Friday, November 9, 2018
Taylor - Mezz Level (Marriott Wardman Park)

*Names in bold indicate Presenter

Matthew Wibbenmeyer, Resources for the Future


As wildfires within the western U.S. become more frequent, more severe, and costlier to manage, it is increasingly important to allocate responses to wildfire efficiently. To do so, managers need to understand both the costs and benefits of potential response strategies. Yet like other natural disasters, while we have estimates of damage and management costs associated with wildfires, we know very little about the benefits of disaster responses. In the case of wildfire, this is largely because it is difficult to know how a fire might have spread in absence of suppression.

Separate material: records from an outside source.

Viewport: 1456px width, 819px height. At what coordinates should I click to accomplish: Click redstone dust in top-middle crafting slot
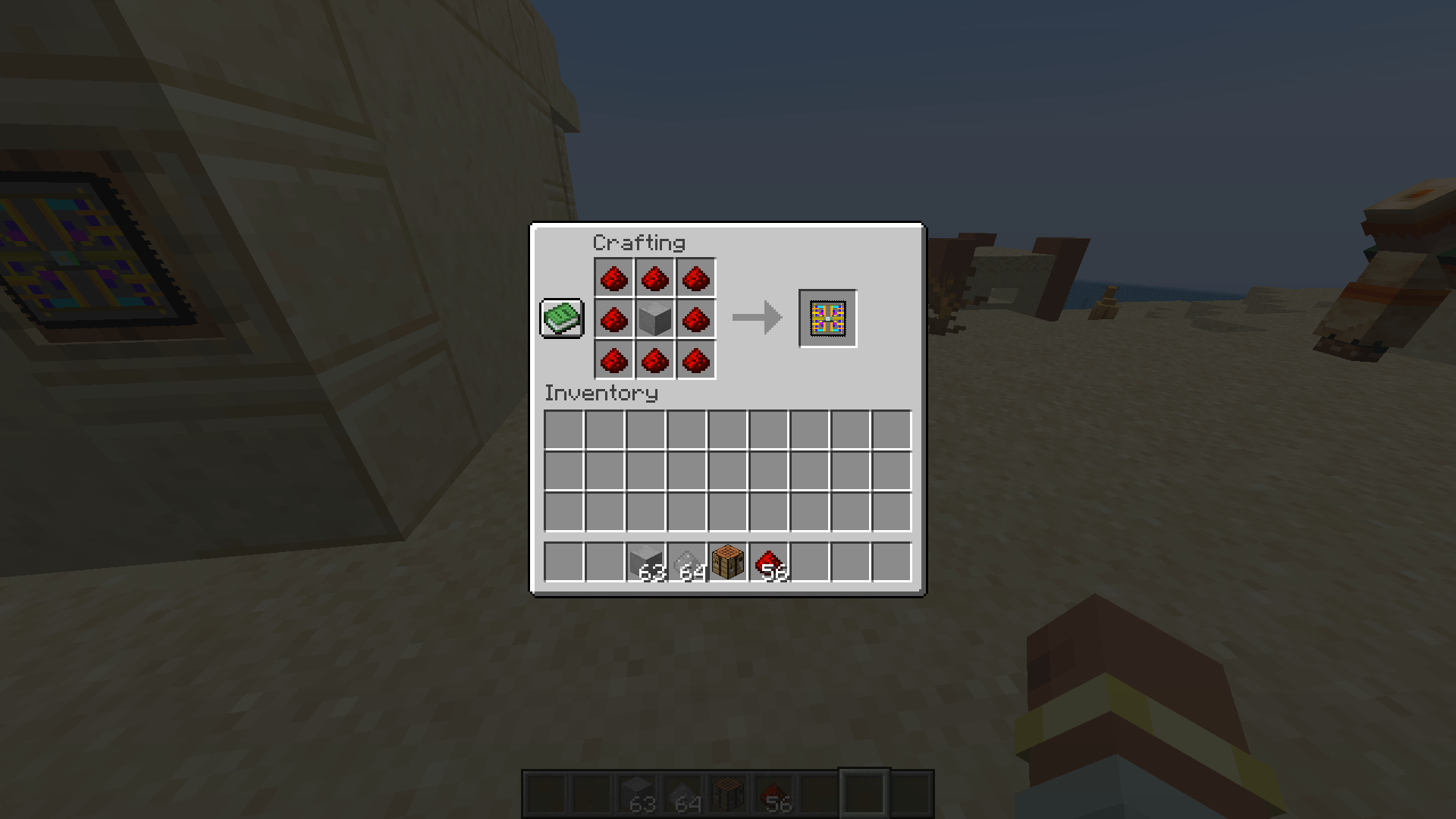[x=654, y=278]
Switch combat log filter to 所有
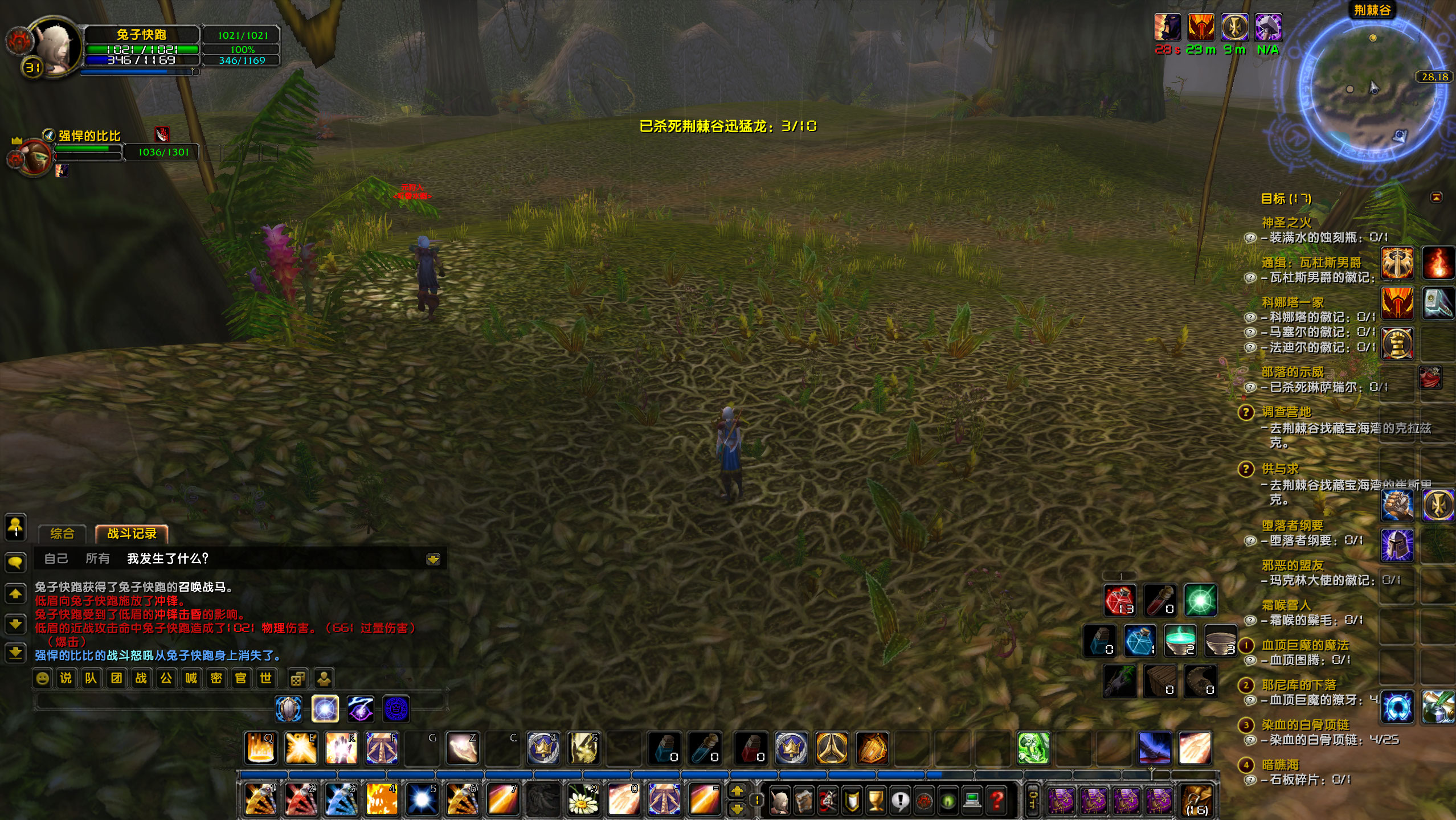The image size is (1456, 820). click(x=99, y=559)
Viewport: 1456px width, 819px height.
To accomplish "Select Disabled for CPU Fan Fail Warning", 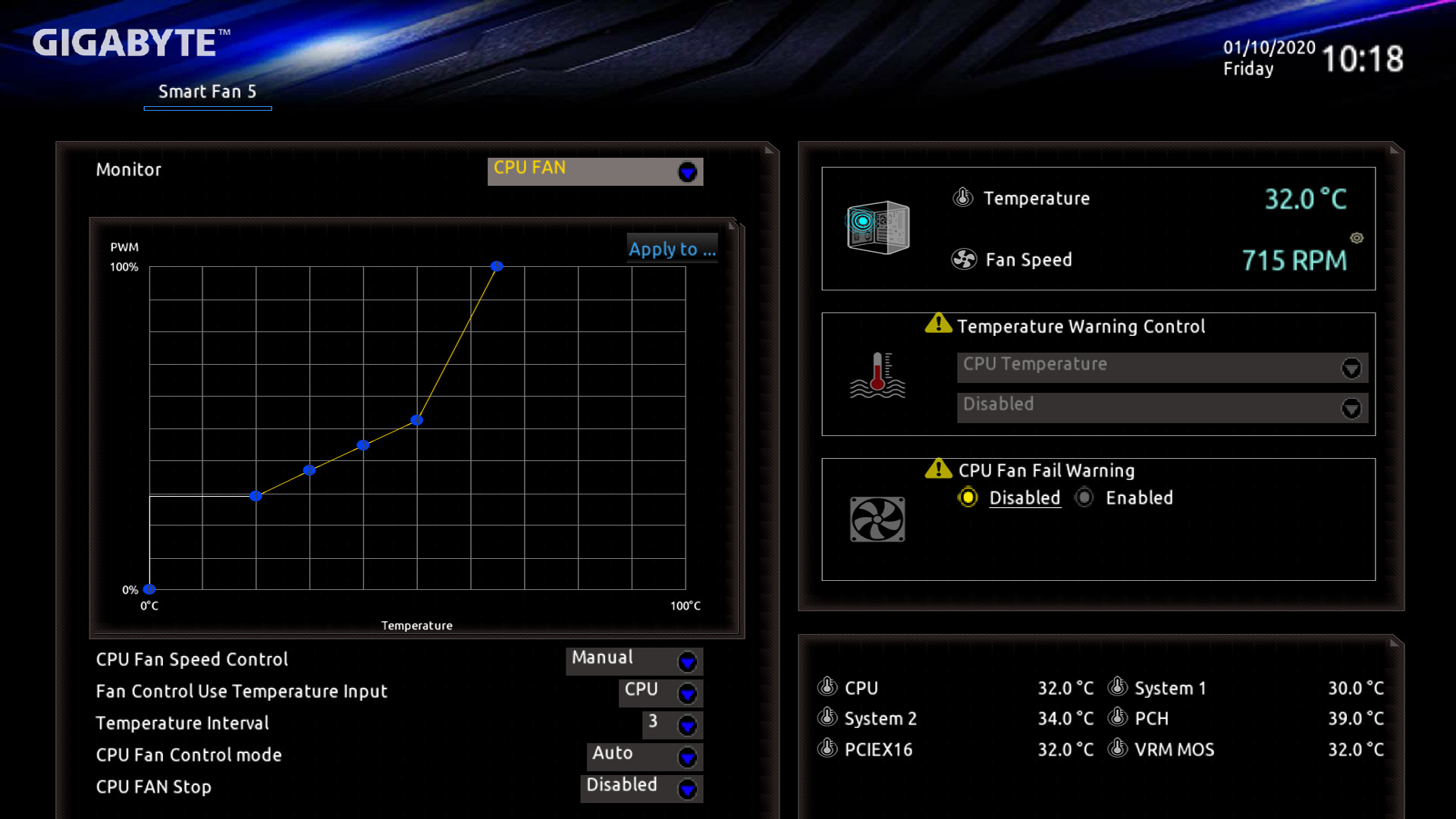I will [968, 497].
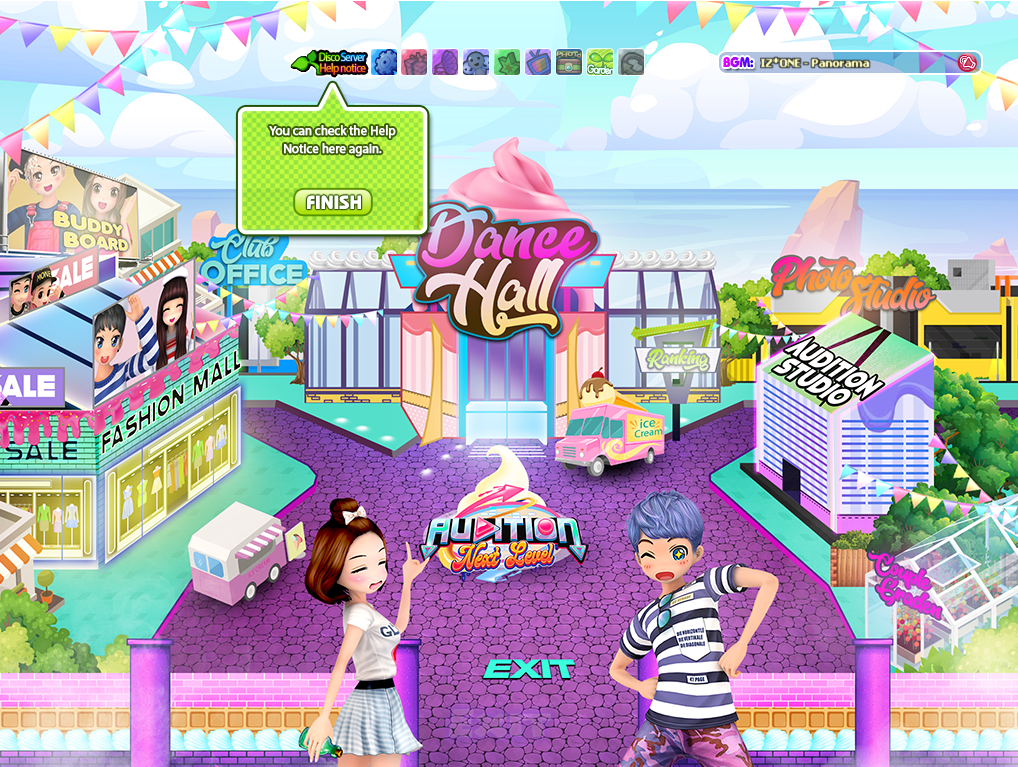Click FINISH on the help notice popup

pos(333,202)
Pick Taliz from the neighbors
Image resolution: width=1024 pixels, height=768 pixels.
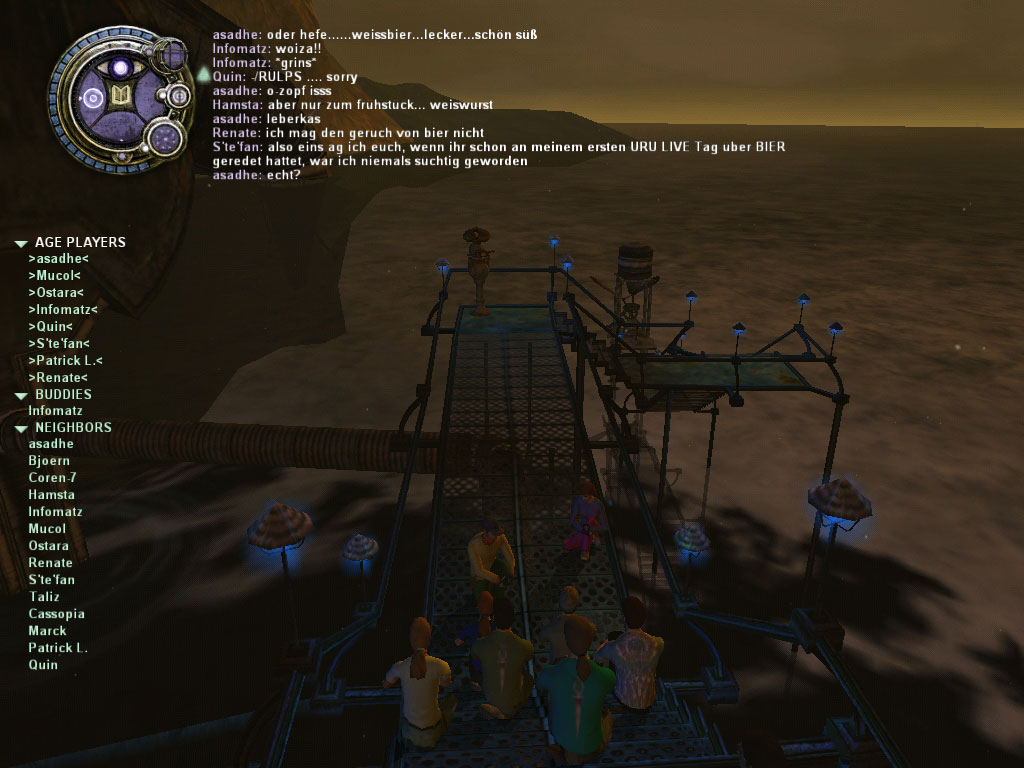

In this paper, I estimate avoided losses to private property due to wildfire suppression using a two-step strategy. In the first step, I use historical fire perimeters, a novel spatial duration model, and outputs from a state-of-the-art wildfire simulation tool, to estimate the relative contributions of fire suppression effort and physical factors to the probability a wildfire will be extinguished. The spatial duration model provides a tractable econometric strategy for estimating a spatial dynamic model of wildfire management. The wildfire simulation tool—Minimum Travel Time, a model used by wildfire managers while managing actual wildfire incidents—facilitates identification of the effect of suppression effort by providing a measure of how fires might have spread in absence of suppression.

Estimates of the spatial duration model are used in the second step to predict fire spread probabilities with and without suppression effort. I combine these with predictions with the spatial distribution of structures values across California to compute estimates of avoided structure losses due to wildfire suppression for a set of California fires between 2012 and 2015. Comparing estimated benefits of wildfire suppression to reported costs, I find that the net benefits of fire suppression vary substantially across fires. While in some cases wildfire suppression generates large net benefits, avoided losses to structures do not justify costs of suppression for many wildfires—especially those that begin in remote areas. While this paper does not consider the full range of possible benefits associated with fire suppression, it suggests that suppression spending may be unwarranted for some more remote wildfire incidents.